__Input for this task__
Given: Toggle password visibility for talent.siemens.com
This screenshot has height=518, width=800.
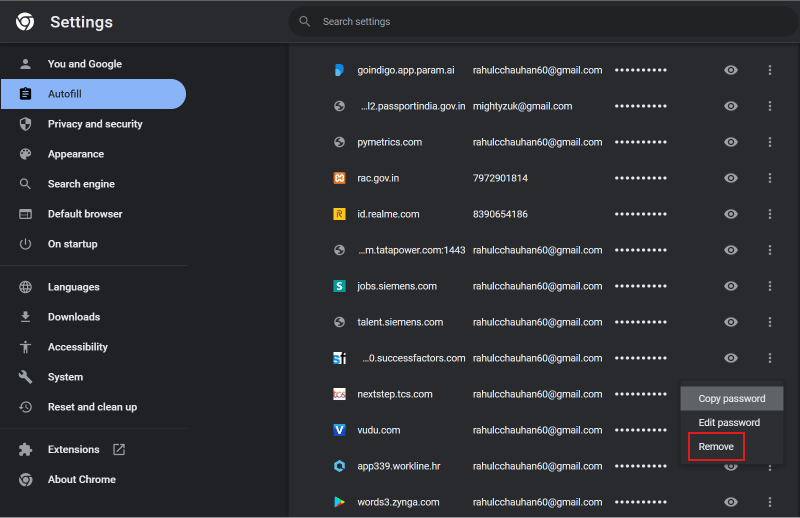Looking at the screenshot, I should click(731, 322).
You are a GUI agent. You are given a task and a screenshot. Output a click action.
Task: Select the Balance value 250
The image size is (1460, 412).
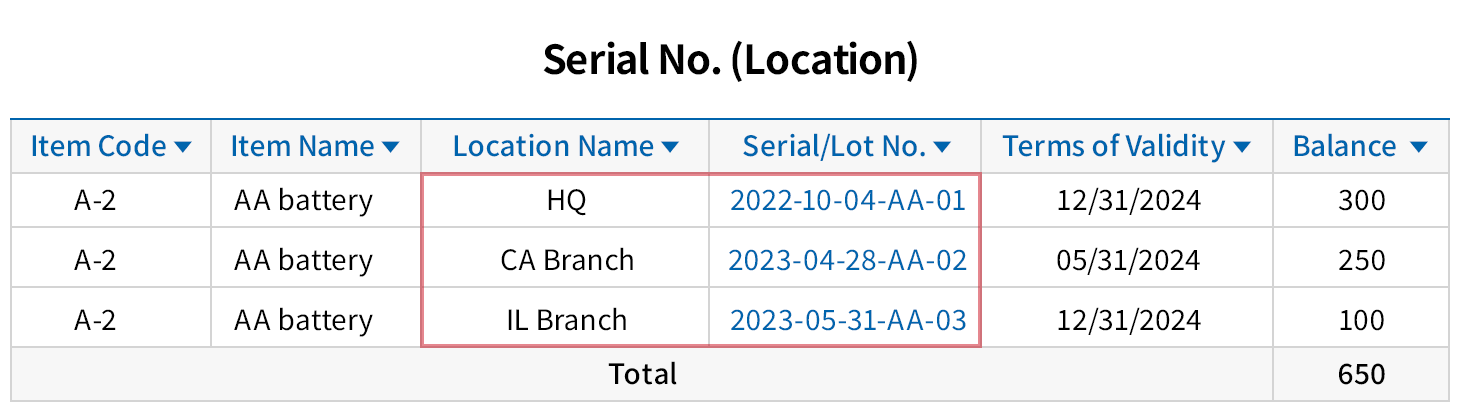click(x=1360, y=261)
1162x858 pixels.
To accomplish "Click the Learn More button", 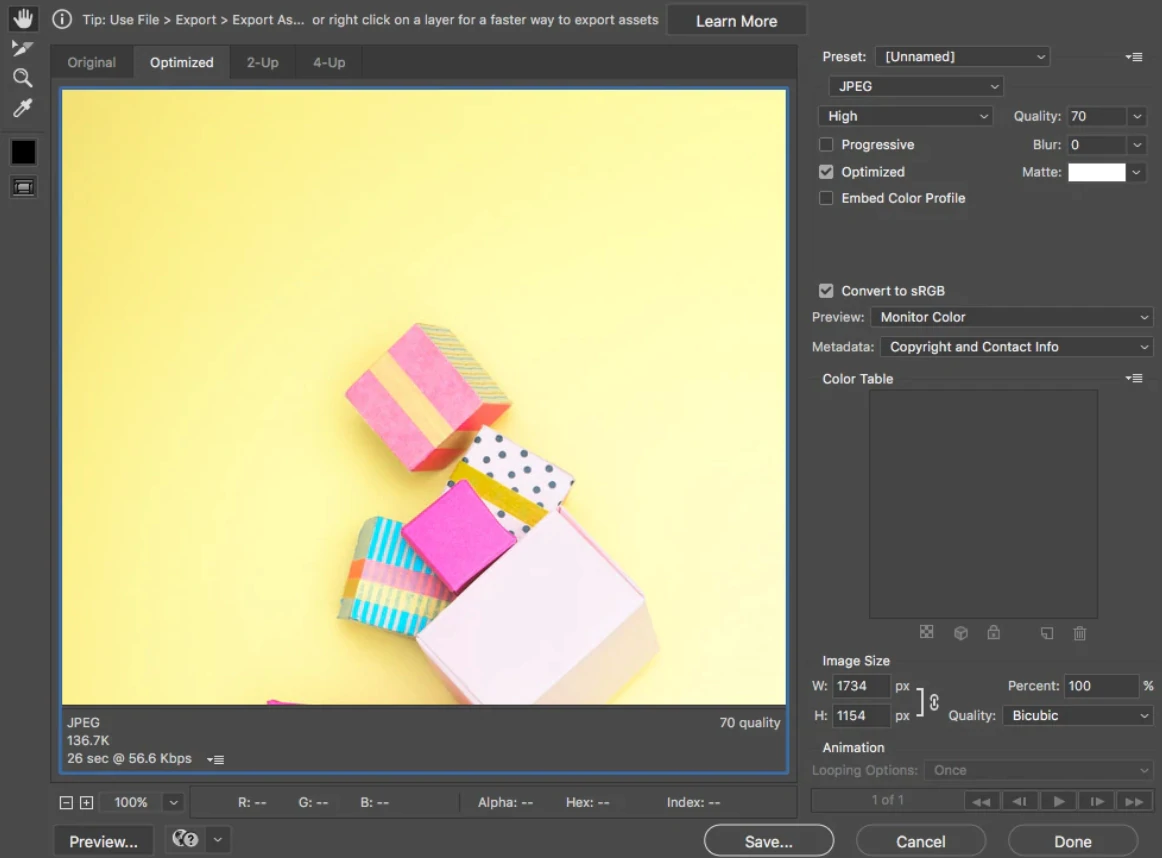I will [x=736, y=19].
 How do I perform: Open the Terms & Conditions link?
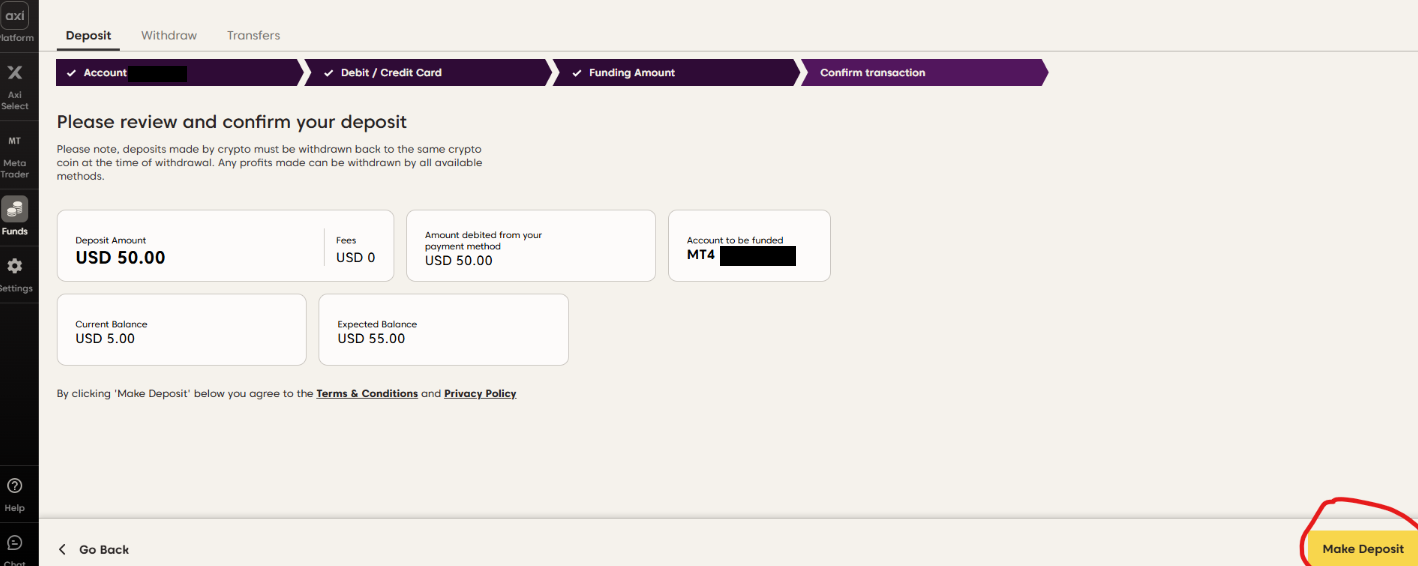pyautogui.click(x=367, y=394)
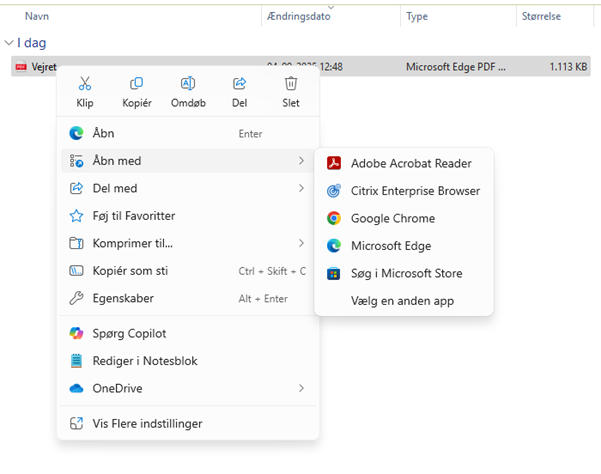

__What the task asks__
The reply should hold only the lines running from the top of the records to the line containing "Task: Select the Balance value 250", both included, copied exactly with no pictures.

__Solved problem__
Given: Toggle password visibility for talent.siemens.com
This screenshot has height=518, width=800.
Looking at the screenshot, I should click(731, 322).
You are a GUI agent. You are given a task and a screenshot. Output a click action.
Task: Select the Balance value 250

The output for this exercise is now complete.